Sinn Fein, the SDLP, Alliance Party and Green Party NI have voiced concern at the prospect of the UK government introducing domestic legislation to supersede parts of the deal’s Northern Ireland protocol governing state aid and customs arrangements.
In response to a Financial Times report outlining Boris Johnson’s apparent intention, the parties have written a joint letter to the Government and the EU demanding that the terms of the treaty are honoured.
Under the protocol negotiated in the withdrawal deal, Northern Ireland will continue to follow single market rules for goods and administer the EU’s customs code at its ports.
It was designed to avoid a hard border on the island of Ireland, but unionists have been vehemently opposed to it, insisting it instead creates an economic border between Northern Ireland and the rest of the UK.
Joint letter from remain political leaders in the North to the British Government & EU Chief Negotiator @MichelBarnier on EU Exit Negotiations.
We must avoid any hardening of border on the island of Ireland & protect the peace process, Good Friday Agreement & all-Ireland economy pic.twitter.com/DqTf65XCDsAdvertisement— Michelle O’Neill (@moneillsf) September 7, 2020
The letter was signed by Sinn Fein vice president Michelle O’Neill, SDLP leader Colum Eastwood, Alliance leader Naomi Long and Green Party NI leader Clare Bailey.
“It is entirely unacceptable to the Northern Ireland parties that the UK Government would seek to abandon these safeguards and mitigations, which we believe would amount to a serious betrayal of an existing International Treaty,” they wrote.
“The economic and political impact on the island of Ireland, on the United Kingdom and above all on the people whom we represent would be devastating, long-lasting.
“It would represent a shocking act of bad faith that would critically undermine the Good Friday Agreement political framework and peace process and the UK’s ability to secure other crucial deals to protect the Northern Ireland economy.
“We therefore call upon the UK Government to honour its commitments, and to now ensure the rigorous implementation of the Protocol, prioritise peace and stability in Northern Ireland, and work to secure a future economic partnership with their EU colleagues now and in the weeks ahead.”
The letter was sent as MLAs clashed at Stormont over the prospect of the protocol being overridden.
The issue was the first item of business in Parliament Buildings in Belfast as the Assembly returned from summer recess.
The protocol will require extra regulatory checks on some goods entering Northern Ireland from the rest of the UK, with the expansion of infrastructure to screen animals and food products.

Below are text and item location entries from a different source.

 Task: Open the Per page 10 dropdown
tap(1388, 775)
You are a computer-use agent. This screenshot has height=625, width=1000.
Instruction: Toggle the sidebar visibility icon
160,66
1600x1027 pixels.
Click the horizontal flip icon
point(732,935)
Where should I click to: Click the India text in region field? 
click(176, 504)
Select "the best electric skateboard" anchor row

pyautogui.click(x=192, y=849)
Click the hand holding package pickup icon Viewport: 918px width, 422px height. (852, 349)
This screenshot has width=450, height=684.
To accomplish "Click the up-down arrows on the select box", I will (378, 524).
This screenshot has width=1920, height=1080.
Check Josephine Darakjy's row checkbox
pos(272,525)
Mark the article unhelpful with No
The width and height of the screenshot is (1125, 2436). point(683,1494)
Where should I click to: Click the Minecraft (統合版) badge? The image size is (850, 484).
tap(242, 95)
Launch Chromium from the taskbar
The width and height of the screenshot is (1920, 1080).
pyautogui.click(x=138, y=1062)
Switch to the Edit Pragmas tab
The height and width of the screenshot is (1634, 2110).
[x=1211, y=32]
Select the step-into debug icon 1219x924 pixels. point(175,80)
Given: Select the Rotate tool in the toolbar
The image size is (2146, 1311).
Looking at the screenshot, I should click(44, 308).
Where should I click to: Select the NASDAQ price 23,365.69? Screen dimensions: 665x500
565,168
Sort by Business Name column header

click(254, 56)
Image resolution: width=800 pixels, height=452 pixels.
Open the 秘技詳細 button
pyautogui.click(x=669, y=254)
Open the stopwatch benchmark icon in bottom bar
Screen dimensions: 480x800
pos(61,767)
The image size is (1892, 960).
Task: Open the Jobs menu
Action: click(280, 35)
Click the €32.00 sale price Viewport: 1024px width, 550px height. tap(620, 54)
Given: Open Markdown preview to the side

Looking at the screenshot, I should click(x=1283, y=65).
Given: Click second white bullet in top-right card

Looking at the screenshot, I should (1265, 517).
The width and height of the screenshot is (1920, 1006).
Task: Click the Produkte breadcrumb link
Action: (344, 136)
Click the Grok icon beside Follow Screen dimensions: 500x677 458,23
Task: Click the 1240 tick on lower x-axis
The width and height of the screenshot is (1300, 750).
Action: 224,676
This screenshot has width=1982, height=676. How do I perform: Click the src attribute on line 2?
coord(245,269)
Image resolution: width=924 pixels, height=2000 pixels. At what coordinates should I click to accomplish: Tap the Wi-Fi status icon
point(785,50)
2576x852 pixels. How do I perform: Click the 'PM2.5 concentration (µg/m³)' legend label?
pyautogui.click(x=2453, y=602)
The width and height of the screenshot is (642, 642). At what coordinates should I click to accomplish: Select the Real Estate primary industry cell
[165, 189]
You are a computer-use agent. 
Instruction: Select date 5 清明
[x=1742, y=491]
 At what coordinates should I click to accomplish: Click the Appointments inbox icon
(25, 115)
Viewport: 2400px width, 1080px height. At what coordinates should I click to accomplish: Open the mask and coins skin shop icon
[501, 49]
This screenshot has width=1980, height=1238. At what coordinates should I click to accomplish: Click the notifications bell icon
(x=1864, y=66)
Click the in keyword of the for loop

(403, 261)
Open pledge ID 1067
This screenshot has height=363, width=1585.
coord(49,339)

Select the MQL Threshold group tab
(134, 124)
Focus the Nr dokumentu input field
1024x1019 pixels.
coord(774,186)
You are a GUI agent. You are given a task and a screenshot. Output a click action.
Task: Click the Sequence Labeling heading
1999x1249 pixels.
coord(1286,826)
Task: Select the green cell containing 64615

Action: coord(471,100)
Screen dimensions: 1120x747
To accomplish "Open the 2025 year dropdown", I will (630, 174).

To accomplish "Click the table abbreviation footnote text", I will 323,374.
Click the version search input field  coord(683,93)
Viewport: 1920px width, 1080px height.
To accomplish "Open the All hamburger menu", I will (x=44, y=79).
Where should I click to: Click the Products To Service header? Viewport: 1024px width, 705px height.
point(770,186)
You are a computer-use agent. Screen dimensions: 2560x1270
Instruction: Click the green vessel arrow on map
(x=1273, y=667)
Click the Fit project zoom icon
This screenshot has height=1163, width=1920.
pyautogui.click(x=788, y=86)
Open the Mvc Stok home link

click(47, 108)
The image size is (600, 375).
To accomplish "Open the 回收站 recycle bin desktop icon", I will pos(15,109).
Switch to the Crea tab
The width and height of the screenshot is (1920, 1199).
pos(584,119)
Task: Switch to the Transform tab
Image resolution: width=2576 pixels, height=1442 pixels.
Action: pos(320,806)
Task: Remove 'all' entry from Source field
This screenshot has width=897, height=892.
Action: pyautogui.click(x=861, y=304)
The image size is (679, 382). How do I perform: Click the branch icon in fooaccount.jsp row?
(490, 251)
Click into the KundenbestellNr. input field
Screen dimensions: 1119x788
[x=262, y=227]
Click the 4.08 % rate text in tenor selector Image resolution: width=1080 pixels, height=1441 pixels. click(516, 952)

The Government has insisted there will be no new physical customs infrastructure in Northern Ireland, but additional administrative processes on good crossing the Irish Sea are set to be required.
The issue was raised in the Assembly as a matter of the day by the SDLP.
The party’s South Belfast MLA Matthew O’Toole was highly critical of the Government.
“That the UK government would seek to use what looks like legislation in the House of Commons to undermine core tenets of the protocol is deeply worrying and disappointing, but perhaps not surprising,” he said.
“Its attitude to Northern Ireland and our institutions throughout this process has been little better I am afraid than contemptuous, certainly since Boris Johnson became prime minister.
“The protocol is no one’s ideal situation for Northern Ireland, the protocol is not something any of us five years ago, before the Brexit process, would have asked for.
“However, it is now lodged in the United Nations in international law. It is there to protect our society and our island from a hardening of the border on this island.
“It’s necessary, it’s essential, it becomes all the more essential when the UK government signals that it wants to strike the hardest possible Brexit”
The DUP’s Christopher Stalford struck a very different note.
He said he hoped the speculation proved correct and the protocol was overridden.
“We will be doing all we can to act in the interests of Northern Ireland within the United Kingdom and it’s precisely because we are acting in the interests of Northern Ireland that we, as a party, are opposed to this protocol,” he said.
“It will damage our economy, because it hives us off from our largest market, the GB market.
“As a sovereign and now thankfully independent country, the United Kingdom has the right to legislate upon the regulation of its own internal market.
“It is to be hoped that this is what is about to be undertaken this week by the Government.”
The South Belfast member added: “For the sake of our country, our small businesses and our economy as a whole, I hope that the speculation is correct.”